Más allá de los temas, había algo que marca un antes y un después en el arte: la luz. No la del sol ni la que penetra por una ventana. Tampoco la luz efectista de Caravaggio, a quien Rembrandt admiraba. Era una luz interior, que emanaba de sus figuras. Así proyectó al cine y la fotografía su marca registrada: «la luz Rembrandt». Una luz que envuelve las cosas para que de ellas trascienda su mera apariencia.

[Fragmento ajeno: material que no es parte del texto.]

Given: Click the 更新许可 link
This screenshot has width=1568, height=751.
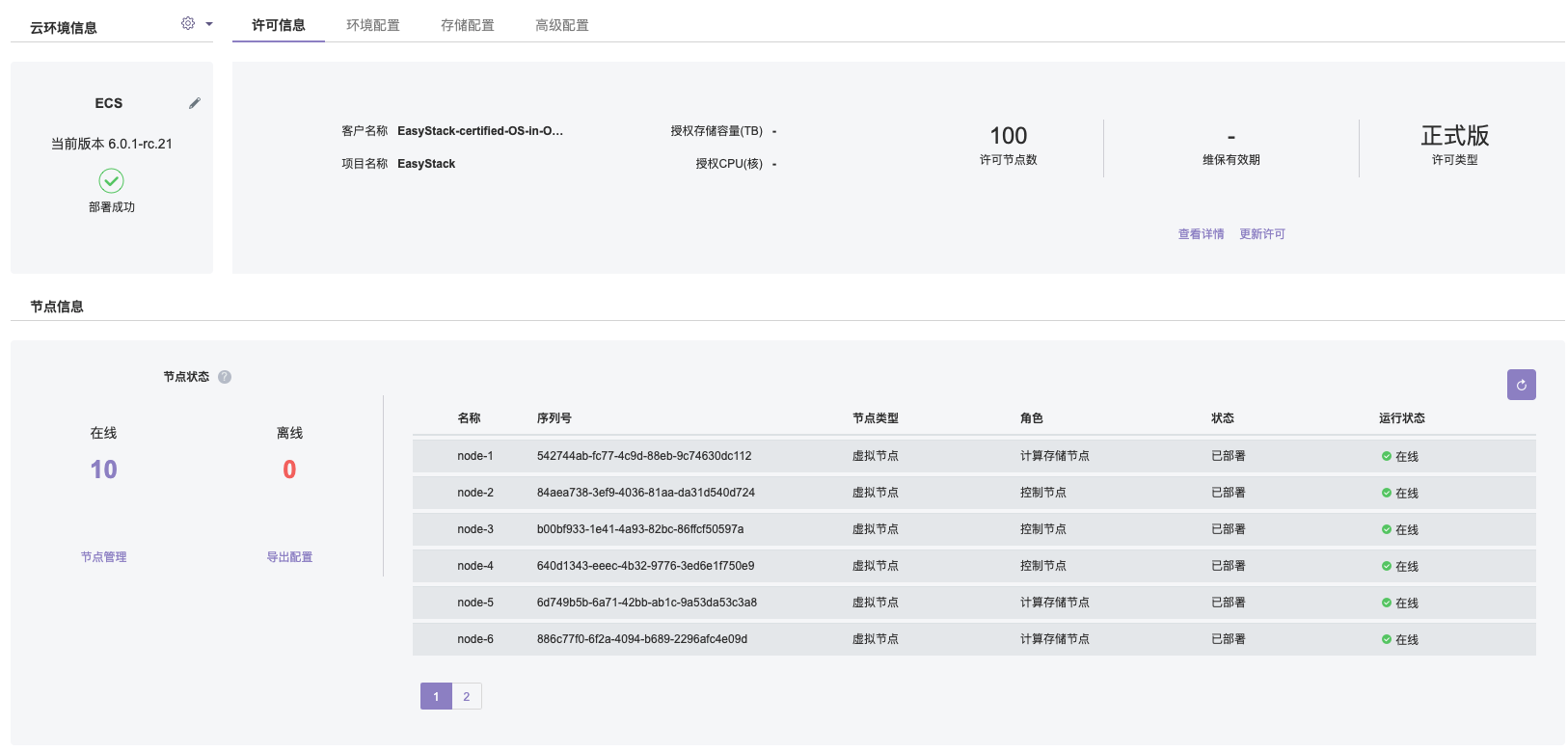Looking at the screenshot, I should (1261, 234).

Ese nuevo modo de «representar con luces y sombras un estado de espíritu», escribió Fromentín, «es la forma misteriosa por excelencia, la mas encubierta, la más elíptica, es la forma de las sensaciones íntimas o de las ideas». También en eso fue el más moderno de los artistas.
Hizo sesenta autorretratos para seguir la dolorosa saga de su esplendor y su estrepitosa caída. Pintó cientos de pinturas religiosas, temas mundanos, los obligados retratos corporativos y también filósofos inclinados sobre una vela.
Hundido en la miseria, Rembrandt no se doblega. No quería adaptarse a las «leyes del mercado», que en la próspera Holanda del siglo XVII regulaba todo, incluso el destino del arte. También en este sentido, fue un artista moderno, un rebelde.